#### Texto propuesto

● ● ● ●

Vida sólo hay una. Pero tiene sus partes. Hay que aprender a vivir y a querer. Algo parecido escribió Cesare Pavese. Yo leo por muchas razones: entre otras, por habitar otras vidas. Mi estética y mi épica serían distintas si él no compartiera la real. La que se teje en nuestros objetos; sobre mi mesa de estudio: el último dibujo de mis hijos, los apuntes sobre el siglo XVIII español, una fotografía de mi abuela Gilda, Diario de lecturas de Alberto Menguel, la página 151 de Relatos autobiográficos (Thomas Bernhard) bajo un marcador de páginas que me regaló mi alumna Irene, la botella de agua con zumo de manzana, una carta-piedra que me trajeron de Lanzarote, mis gafas rojas, la regla de madera y un cubo de lápices bien afilados... Lo que nos describe. Lo que nos explica.


Si ahora mismo me muriese, el vestido que hoy cuelga de mi percha, tras la puerta del dormitorio, junto a mis medias, retendría para mis pequeños la fragancia de su madre; esta mesa, la cartografía de mi último presente; el texto que encabeza mi entrada de hoy, parte del último trabajo de investigación que hubiese querido terminar; mi móvil y mi correo electrónico, odre de mis afanes afectivos... Todo, símbolos de dónde me detuve. Quién era.


No pienso morirme hoy. Por eso, esta tarde volví a recordarles a mis pequeños que soy inmortal. Y en esa fantasía me empeño, llenando sus días de los gestos que espero nutran ese espacio de cobijo afectivo que será el recuerdo del amor materno.


Tocaba merienda especial, como cada viernes. Lo que ocurre es que fue temática. La culpa la tiene Babymouse. Verán es una novela gráfica donde una ratoncita, en único color rosa, amiga de Jimmy Comadreja, gregaria del cine de ciencia ficción de serie B (o C, o Z, si me apuran), siente la necesidad, como adolescente que es, de integrarse en el grupo exclusivo del instituto. Para ello, se vende en la antesala del infierno, creyendo que de ese lado (con las gatas de bigotes planchados, fiestas de pijama, palimpsesto de chismes) está la felicidad. Como es una roedora lista pronto se da cuenta de que la reina del universo es ella: la que disfruta del cine, de la amistad verdadera, de los libros y de las estupendas madalenas glassé que hace la madre de su amigo Jimmy Comadreja.


La novelita gráfica les encantó, así que hoy decidimos que en su honor el rosa sería el motivo de nuestra sobremesa. El libro ya lo teníamos, en el DVD los episodios completos de La pantera rosa que Miguel Cane nos regaló por Navidad, en la bandeja: bebibles de fresa, rollitos de jamón de york, fresas con leche y azúcar y dos pastelitos rosas, pura bollería industrial (desconozco la receta de las madalenas glassé).

● ● ● ●

#### Consigna 1
Cambia "bandeja" por "mesa" y vuelve a escribir el texto sobre la merienda rosa desde "La novelita gráfica" hasta "las madalenas glassé).".
#### Consigna 2
Prolonga el texto sobre la merienda rosa a partir de su última oración.
Los datos que aparecen a continuación proceden de otra fuente.

● ● ● ●

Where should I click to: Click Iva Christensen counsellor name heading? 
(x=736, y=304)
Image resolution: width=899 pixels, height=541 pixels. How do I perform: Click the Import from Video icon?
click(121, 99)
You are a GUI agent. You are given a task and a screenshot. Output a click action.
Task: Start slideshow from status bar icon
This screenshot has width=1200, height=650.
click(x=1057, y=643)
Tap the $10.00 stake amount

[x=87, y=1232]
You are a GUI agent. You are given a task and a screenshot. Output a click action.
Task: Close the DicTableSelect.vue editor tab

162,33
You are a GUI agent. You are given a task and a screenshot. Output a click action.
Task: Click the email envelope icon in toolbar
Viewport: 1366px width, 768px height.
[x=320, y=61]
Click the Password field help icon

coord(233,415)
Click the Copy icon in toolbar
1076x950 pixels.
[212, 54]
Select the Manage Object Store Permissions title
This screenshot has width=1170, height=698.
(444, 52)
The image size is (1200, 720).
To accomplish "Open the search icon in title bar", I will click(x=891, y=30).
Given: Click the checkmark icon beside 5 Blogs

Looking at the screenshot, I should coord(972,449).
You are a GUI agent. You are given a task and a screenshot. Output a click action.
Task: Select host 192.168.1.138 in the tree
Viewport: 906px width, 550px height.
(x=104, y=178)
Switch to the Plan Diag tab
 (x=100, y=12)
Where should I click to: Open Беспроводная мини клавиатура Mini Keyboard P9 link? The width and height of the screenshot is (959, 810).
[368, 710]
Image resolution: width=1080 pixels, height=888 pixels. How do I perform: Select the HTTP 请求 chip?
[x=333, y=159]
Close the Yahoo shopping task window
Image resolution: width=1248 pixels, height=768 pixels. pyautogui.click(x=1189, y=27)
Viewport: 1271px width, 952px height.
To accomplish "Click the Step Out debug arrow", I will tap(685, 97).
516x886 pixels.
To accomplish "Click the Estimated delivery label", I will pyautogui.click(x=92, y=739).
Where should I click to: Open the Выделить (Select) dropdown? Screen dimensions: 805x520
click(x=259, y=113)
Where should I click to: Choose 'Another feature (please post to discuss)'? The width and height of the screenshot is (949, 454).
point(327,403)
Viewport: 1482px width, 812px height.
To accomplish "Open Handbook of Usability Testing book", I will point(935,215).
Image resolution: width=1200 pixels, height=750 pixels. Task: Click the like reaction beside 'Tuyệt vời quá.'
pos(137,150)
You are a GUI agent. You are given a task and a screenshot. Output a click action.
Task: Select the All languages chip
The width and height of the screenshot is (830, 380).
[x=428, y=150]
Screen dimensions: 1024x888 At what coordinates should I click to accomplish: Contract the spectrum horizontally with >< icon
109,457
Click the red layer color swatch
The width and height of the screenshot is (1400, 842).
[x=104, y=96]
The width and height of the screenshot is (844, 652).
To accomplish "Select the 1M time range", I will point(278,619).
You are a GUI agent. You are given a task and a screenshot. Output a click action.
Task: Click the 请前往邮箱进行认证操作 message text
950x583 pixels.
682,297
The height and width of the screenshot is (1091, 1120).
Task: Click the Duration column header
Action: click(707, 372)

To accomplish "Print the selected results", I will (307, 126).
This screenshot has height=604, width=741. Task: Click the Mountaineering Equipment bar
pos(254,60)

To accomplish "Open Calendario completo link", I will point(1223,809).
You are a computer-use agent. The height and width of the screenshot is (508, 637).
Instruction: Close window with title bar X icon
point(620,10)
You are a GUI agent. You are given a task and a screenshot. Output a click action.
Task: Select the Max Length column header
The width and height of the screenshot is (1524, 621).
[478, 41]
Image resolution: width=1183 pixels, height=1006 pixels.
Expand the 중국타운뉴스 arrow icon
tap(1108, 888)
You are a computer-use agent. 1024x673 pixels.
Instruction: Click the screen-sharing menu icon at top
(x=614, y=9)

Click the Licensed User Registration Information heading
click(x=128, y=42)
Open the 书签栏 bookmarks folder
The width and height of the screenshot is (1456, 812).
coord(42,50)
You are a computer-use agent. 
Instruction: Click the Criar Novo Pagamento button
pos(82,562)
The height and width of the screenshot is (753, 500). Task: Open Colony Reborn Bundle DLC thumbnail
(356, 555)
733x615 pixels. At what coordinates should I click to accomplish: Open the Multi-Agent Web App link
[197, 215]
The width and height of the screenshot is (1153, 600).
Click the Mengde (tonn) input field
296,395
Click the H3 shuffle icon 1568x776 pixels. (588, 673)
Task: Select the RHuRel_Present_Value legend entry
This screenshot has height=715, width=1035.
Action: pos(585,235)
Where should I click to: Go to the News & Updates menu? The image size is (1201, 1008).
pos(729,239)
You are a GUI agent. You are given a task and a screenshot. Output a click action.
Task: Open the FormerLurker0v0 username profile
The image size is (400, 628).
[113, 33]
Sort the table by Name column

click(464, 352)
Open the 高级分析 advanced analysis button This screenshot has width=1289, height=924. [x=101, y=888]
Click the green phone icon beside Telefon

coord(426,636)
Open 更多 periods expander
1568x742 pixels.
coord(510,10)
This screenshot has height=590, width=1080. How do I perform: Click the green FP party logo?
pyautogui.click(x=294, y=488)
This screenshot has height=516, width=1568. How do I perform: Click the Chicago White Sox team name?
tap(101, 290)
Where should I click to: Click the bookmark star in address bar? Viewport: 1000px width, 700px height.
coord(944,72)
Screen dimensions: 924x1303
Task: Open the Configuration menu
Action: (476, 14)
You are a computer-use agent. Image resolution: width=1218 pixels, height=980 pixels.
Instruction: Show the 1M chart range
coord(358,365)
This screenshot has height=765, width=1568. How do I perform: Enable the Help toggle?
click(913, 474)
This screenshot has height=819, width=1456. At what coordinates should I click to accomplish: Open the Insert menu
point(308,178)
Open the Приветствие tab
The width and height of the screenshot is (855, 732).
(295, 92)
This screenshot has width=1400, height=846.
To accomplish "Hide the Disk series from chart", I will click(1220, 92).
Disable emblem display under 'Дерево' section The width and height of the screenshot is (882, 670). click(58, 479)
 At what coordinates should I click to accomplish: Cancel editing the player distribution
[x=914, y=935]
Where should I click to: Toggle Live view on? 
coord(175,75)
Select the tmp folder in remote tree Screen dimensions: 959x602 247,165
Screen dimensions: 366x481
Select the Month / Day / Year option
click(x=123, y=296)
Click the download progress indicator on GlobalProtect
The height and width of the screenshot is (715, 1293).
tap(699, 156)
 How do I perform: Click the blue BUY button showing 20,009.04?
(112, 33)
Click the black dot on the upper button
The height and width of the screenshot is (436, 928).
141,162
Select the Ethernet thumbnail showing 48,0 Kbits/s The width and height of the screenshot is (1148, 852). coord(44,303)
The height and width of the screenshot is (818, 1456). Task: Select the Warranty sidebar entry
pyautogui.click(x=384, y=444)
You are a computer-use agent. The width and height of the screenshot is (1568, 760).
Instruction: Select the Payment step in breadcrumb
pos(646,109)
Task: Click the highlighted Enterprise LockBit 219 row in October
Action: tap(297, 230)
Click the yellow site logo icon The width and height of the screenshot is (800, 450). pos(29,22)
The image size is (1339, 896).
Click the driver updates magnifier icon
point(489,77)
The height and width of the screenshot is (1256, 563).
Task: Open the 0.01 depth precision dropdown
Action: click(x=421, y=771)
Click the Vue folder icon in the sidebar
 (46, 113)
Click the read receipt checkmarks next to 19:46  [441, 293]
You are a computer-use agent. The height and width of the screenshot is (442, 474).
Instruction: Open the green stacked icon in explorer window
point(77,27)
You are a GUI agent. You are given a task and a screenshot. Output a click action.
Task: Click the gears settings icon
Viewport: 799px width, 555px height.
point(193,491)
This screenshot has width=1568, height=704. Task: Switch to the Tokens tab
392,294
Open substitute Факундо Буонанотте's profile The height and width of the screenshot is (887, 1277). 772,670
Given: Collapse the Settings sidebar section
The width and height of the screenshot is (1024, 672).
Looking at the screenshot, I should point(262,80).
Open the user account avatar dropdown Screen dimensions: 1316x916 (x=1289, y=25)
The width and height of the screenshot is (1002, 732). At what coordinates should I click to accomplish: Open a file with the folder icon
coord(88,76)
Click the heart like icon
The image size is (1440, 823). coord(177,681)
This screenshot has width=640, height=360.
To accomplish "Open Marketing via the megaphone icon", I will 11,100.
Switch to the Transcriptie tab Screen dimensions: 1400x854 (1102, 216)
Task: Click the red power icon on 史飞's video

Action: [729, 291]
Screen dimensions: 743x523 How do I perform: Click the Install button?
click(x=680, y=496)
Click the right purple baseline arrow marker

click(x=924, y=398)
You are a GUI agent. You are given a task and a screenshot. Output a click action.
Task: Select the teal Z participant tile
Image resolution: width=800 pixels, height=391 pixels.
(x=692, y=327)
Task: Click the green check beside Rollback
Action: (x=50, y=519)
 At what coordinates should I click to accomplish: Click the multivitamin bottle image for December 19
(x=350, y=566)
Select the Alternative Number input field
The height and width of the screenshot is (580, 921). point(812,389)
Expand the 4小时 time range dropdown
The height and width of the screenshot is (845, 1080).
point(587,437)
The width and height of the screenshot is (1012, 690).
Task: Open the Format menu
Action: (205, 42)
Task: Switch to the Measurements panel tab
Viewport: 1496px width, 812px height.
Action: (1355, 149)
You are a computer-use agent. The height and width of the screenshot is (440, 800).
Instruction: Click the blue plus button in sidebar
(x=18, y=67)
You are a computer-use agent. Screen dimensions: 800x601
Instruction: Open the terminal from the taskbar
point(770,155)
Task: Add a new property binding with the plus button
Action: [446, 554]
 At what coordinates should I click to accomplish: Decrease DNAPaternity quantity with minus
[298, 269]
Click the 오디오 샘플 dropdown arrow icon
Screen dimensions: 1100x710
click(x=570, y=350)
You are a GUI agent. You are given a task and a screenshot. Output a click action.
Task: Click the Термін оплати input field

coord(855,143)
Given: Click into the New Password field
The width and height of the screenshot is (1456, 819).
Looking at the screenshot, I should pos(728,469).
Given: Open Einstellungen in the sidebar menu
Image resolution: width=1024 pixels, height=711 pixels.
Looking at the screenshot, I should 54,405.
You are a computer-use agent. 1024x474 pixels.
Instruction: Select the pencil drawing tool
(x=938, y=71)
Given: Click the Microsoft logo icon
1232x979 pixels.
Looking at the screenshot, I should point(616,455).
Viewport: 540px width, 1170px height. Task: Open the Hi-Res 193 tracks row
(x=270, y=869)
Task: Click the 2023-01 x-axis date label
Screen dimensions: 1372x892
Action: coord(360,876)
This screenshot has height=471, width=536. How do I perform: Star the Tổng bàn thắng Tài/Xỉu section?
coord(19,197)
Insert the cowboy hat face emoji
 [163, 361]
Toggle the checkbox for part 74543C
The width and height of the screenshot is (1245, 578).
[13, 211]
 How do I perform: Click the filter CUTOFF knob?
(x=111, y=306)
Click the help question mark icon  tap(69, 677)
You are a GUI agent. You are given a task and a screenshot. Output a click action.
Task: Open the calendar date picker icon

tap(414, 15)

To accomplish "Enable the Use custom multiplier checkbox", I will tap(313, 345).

● ● ● ●

#### Respuesta 1
La novelita gráfica les encantó, así que hoy decidimos que en su honor el rosa sería el motivo de nuestra sobremesa. El libro ya lo teníamos, en el DVD los episodios completos de La pantera rosa que Miguel Cane nos regaló por Navidad, en la mesa: bebibles de fresa, rollitos de jamón de york, fresas con leche y azúcar y dos pastelitos rosas, pura bollería industrial (desconozco la receta de las madalenas glassé).

#### Respuesta 2
San Jorge nos llevó a comprar dos cuentos y un libro de regalo a la librería de la esquina de la plaza, porque los pequeños estaban muy cansados para acercarse hoy hasta Paradiso. Nos compramos en lugar de una flor, un kalanchoe: nos gustó el nombre (ya son caprichosos con la eufonía) y sus flores de un vivo color rosado. Además, esta planta nos durará toda la primavera; el chico de la floristería del barrio nos explicó que era de fácil cultivo.


Así se nos fue la tarde.


Mi maestro también vive en mi mismo barrio, anclado en mi memoria, cerca de mi calle. Solemos encontrarlo en nuestros recados, después de que los gnomos llegan del colegio o en el parque al lado de la biblioteca, ellos gritan su nombre, aplauden su optimismo y trepan por sus piernas hasta robarle el abrazo y el beso; a menudo, nos tropezamos en el bar tres esquinas más abajo de casa, donde vemos (o más bien sufrimos, "lo normal") los partidos de fútbol de nuestro equipo...


Nada sería igual sin él en nuestro paisaje. El tiempo fue ensanchando la semántica de su nombre.


Creo que nunca se lo he dicho: los mediterráneos somos muy ágiles en la crítica pero tremendamente austeros en verbalizar los sentimientos. Una constante en nuestra literatura es la incomunicación; el malestar locuaz, la falta de educación sentimental, especialmente con la palabra.


El libro de regalo era para él. Uno de esos títulos que comentamos, lecturas que solemos cruzarnos, recomendaciones mechadas del gusto y las citas. Un gusto que hemos ido cincelando en este recorrido casi familiar que empezó en un pasillo, como un aldabonazo, hace más de diez años. Así que hoy quiero dedicarle esta entrada.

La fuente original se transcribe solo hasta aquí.